Les Kogis sont venu plusieurs fois en Europe pour nous mettre en garde par rapport à la pollution et à notre mode de vie qui nous coupe de tout nos instincts primaires et qui entraîne la ''privation de nos âmes'', qui nous éloigne les uns des autres.

    Ils vivent dans la pauvreté conviviale basée sur la simplicité, la frugalité, le partage et les rapports de respect pour leur prochain et pour ceux qui les entoures.
Contrairement à la majorité humaine, les Kogis se considèrent comme faisant partie intégrante de la nature. Pour eux, l'être humain est au même niveau, à la même importance qu'un rocher, un arbre, une fourmi ou un nuage... Ils ''sont'' la nature. Ils doivent leur vie à la montagne et pour cela ils la respectent et en prennent soin. Grand soin. Une sorte ''d'échange'' se fait entre l'homme et la nature: il demande à la montagne l'autorisation de prendre quelque chose qui lui appartient et il lui fait des offrandes...
En opposition à notre société de consommation, ils prennent ce dont ils ont besoin, sans exagérer et sans en vouloir toujours plus.
    Nous, nous utilisons la nature comme un objet, sans respect, car nous l'avons séparée de notre existence en utilisant ses ressources comme si elles étaient inépuisables. Nous avons oubliés que nous vivons dans un ensemble, pareil à un château de cartes, que chaque espèce qui disparaitrait détruirait cette harmonie, ce mécanisme fabuleusement logique.

    Le Poporo réunit les éléments fondamentaux de la vie de l'univers. C'est un peu comme la carte d'identité des Kogis. C'est un objet sacré réservé aux hommes. Il leur est attribué lors de leur passage à l'âge adulte.
Il est composé d'un bâtonnet qui sert à écraser les éléments dans la calebasse-qui en fait elle aussi partie-, cette dernière représente la végétation, les arbres. Le Tabac représente l'énergie, le sang.
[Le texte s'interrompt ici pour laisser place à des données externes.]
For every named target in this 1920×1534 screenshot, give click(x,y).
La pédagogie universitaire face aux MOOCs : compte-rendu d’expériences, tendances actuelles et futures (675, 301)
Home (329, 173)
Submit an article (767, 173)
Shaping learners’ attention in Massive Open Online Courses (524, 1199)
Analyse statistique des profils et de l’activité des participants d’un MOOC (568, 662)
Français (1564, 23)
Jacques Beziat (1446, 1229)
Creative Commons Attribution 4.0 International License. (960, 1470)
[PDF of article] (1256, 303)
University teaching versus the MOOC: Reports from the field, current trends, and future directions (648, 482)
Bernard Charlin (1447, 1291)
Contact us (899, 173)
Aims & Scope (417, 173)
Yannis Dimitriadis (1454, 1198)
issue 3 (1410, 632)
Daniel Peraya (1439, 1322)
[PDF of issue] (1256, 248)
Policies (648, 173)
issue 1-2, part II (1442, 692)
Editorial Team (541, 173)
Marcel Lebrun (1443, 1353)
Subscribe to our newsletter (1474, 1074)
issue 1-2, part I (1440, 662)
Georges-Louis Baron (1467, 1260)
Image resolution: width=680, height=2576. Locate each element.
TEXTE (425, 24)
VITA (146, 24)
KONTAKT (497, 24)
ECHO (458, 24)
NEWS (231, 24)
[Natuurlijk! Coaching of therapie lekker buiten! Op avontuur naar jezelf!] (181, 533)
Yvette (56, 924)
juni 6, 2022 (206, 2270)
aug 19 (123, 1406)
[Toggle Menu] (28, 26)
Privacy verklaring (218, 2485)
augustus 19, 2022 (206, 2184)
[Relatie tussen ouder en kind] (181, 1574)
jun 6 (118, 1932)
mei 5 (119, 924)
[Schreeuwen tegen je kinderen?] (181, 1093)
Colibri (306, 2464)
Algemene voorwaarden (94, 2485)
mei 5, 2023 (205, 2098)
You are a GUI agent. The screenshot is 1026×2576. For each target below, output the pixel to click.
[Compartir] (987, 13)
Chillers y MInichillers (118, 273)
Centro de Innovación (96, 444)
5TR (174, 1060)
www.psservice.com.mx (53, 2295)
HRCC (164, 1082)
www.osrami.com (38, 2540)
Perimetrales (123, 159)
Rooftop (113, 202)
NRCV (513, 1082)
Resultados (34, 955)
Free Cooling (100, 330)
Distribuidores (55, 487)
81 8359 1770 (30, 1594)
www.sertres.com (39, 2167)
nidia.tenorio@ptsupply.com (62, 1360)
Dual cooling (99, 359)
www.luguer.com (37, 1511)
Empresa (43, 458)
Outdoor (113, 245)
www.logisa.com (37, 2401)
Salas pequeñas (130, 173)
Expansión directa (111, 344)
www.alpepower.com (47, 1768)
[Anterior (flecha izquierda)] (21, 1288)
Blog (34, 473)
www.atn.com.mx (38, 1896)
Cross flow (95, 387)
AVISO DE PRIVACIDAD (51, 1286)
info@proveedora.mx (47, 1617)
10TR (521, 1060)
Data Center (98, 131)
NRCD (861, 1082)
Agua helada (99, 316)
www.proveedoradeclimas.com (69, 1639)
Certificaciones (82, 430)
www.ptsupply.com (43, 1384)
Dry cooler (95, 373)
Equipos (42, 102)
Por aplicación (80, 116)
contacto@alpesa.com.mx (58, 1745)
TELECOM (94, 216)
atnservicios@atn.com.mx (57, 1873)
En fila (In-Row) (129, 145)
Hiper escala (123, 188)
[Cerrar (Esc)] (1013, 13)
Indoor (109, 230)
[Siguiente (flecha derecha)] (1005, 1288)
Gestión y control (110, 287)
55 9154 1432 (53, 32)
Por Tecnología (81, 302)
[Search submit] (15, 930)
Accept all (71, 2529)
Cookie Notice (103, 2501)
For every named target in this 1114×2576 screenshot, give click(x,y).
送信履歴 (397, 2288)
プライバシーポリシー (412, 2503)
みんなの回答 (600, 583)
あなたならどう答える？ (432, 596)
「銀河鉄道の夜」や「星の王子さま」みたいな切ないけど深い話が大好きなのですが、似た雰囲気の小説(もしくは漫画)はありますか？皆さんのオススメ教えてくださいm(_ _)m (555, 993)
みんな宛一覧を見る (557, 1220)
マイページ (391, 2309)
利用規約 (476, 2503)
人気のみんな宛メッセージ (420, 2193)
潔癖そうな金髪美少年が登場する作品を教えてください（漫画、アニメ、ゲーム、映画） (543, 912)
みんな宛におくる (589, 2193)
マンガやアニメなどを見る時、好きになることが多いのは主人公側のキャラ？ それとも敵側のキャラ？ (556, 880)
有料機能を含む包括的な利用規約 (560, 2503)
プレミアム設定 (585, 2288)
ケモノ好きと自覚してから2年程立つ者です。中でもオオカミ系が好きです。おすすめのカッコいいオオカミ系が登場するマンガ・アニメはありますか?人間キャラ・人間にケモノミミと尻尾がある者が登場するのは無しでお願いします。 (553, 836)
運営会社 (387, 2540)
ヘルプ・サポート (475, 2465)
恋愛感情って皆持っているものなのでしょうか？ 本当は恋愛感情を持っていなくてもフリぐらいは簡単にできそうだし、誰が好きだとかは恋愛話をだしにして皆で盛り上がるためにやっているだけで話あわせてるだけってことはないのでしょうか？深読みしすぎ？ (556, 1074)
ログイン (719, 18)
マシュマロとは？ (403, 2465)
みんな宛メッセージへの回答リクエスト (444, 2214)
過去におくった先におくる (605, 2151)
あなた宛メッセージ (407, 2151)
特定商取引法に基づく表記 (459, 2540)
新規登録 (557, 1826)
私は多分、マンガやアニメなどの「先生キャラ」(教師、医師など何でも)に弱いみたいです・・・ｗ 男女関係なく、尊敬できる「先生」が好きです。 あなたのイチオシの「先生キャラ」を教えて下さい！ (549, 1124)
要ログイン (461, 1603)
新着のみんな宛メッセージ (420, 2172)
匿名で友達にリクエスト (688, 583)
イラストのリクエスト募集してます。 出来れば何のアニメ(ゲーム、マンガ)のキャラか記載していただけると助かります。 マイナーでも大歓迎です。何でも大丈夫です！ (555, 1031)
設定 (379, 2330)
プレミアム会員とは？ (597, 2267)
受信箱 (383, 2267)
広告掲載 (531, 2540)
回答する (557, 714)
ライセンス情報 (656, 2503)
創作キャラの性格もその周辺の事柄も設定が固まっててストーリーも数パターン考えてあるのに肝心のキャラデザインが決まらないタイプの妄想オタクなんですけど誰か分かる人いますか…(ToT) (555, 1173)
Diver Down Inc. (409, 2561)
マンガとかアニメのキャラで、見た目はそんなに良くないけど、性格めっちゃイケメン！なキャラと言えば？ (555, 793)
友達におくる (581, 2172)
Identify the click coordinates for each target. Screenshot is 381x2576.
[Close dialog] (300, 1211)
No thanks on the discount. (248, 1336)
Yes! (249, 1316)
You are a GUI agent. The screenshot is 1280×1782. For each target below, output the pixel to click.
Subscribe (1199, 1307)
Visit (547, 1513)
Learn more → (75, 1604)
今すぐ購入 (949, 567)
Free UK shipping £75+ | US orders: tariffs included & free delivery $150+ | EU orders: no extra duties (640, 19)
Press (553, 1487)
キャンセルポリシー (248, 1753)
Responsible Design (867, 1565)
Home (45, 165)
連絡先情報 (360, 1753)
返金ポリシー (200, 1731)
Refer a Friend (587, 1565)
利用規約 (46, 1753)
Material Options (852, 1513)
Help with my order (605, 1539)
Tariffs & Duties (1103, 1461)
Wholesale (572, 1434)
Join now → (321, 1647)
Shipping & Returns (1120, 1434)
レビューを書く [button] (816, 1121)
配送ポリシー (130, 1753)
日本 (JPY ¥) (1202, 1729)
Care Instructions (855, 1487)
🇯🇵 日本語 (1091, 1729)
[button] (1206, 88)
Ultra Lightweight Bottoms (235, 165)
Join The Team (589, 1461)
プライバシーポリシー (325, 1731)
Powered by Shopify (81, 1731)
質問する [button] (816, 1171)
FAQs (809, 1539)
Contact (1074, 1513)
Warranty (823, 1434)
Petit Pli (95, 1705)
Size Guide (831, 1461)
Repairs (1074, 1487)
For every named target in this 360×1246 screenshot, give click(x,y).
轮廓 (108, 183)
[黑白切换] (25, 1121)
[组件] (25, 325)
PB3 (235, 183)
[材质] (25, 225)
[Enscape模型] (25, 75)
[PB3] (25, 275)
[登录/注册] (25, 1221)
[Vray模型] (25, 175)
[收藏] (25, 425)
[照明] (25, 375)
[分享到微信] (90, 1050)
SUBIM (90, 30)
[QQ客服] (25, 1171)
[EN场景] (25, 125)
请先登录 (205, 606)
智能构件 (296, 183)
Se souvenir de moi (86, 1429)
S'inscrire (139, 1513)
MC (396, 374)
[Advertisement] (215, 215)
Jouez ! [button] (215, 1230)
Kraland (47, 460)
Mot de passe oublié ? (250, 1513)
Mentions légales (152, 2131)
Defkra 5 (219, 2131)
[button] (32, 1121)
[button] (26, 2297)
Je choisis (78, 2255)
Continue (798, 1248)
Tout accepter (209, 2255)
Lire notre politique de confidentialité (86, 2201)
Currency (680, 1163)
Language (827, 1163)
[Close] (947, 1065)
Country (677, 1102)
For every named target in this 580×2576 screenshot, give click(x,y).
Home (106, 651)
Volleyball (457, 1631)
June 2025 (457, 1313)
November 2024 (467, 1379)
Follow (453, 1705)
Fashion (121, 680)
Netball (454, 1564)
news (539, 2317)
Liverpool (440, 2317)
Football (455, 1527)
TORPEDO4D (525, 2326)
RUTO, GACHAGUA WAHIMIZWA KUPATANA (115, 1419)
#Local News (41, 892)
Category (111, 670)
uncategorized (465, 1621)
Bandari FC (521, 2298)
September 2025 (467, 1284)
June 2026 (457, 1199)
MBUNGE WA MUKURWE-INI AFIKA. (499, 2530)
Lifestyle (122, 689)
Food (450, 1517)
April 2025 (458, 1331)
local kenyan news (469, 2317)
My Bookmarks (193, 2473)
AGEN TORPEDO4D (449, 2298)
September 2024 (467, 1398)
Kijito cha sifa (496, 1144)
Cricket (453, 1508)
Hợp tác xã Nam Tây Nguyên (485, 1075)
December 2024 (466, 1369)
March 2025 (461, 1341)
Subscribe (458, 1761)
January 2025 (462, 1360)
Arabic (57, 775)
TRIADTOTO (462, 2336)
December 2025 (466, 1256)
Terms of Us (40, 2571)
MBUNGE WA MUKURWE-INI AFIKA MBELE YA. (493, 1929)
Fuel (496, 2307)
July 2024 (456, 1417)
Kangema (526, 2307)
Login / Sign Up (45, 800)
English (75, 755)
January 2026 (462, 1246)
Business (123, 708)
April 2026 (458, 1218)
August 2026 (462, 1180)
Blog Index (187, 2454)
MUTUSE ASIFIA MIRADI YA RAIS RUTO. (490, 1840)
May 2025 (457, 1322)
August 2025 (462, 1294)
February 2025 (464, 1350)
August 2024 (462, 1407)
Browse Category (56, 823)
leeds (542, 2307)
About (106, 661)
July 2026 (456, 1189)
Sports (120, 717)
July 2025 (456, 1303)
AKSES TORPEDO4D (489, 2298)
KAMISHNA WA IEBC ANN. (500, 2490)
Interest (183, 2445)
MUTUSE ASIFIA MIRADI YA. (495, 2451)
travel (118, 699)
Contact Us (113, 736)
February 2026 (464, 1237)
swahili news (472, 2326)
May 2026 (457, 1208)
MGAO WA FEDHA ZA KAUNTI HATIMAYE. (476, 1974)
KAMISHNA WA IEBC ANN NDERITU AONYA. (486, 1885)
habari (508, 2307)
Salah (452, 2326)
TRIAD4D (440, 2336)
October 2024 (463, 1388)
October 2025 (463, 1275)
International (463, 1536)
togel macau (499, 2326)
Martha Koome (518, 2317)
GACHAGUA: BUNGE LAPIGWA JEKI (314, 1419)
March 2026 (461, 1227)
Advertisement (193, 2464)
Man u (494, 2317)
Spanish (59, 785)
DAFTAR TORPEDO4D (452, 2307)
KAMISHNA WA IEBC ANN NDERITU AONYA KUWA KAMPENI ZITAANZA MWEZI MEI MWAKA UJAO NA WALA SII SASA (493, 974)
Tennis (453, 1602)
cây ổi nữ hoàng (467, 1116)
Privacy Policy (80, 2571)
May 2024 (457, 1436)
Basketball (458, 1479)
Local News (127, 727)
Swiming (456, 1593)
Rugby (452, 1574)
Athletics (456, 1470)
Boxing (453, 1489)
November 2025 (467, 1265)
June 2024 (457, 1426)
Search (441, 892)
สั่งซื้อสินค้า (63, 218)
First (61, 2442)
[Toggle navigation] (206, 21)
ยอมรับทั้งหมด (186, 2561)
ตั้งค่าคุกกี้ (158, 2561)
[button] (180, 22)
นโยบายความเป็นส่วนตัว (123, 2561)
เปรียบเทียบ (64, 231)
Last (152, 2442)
Les coquillages réduits en poudre dans la calebasse introduit dans ce mélange la mer, l'océan, source de vie représentant la Mère de l'humanité.                                                                                                                           La coca développe la façon de penser, la possibilité de chacun de rentrer en communication avec le monde.
     La calebasse regroupe l'ensemble de tout ces éléments. Elle montre la personnalité, l'identité de chacun car elle est ''modelée'' par son possesseur par les frottements du bâtonnet. À la fin de la vie d'un homme, certain Mamus peuvent savoir ce qu'il a vécu en regardant le poporo.

     Les Mamus sont des ''sages''. Chaque Mamus est spécialisé dans un domaine différent (ex: médecine, faune,...).
Ils sont désignés par les parents ou les autres Mamus dès la grossesse de la mère. Dès sa naissance, l'enfant est enfermé dans une hutte-à l'écart du village-coupé de la lumière du jour jusqu'à ses 18 ans (il peut tout de même sortir durant la nuit). Pendant toutes ces années, un Mamu lui explique, toutes les choses du monde pour qu'il les connaisse dans leur véritable sens, l'âme de chaque objet sans le juger d'apprêt son apparence. Le Kagaba est la langue des Mamus.

Conclusion

    Les Kogis sont différents de nous de part leur façon de concevoir la vie et la nature, avec respect. Ce peuple fait partie de la nature et ne l'utilise pas comme un vulgaire objet mais comme une amie à qui elle demanderait de l'aide. Ils voient une notion d'échange dans leurs actes. Nous, nous ne faisons que nous en servir sans scrupules.
Les Kogis, et plus largement les peuples premiers sont particulièrement touchés-parce qu'ils sont en communion avec la nature-par les changements climatiques; c'est pour cela que nous devons adopter un mode de vie similaire au leur afin de ne pas provoquer notre perte à tous. Il serait grand temps de se rendre compte de la gravité de la situation. Une espèce ne peut pas vivre sans une autre et inversement. Nous, les humains, faisons partie du cycle de la vie autant que n'importe quel être vivant.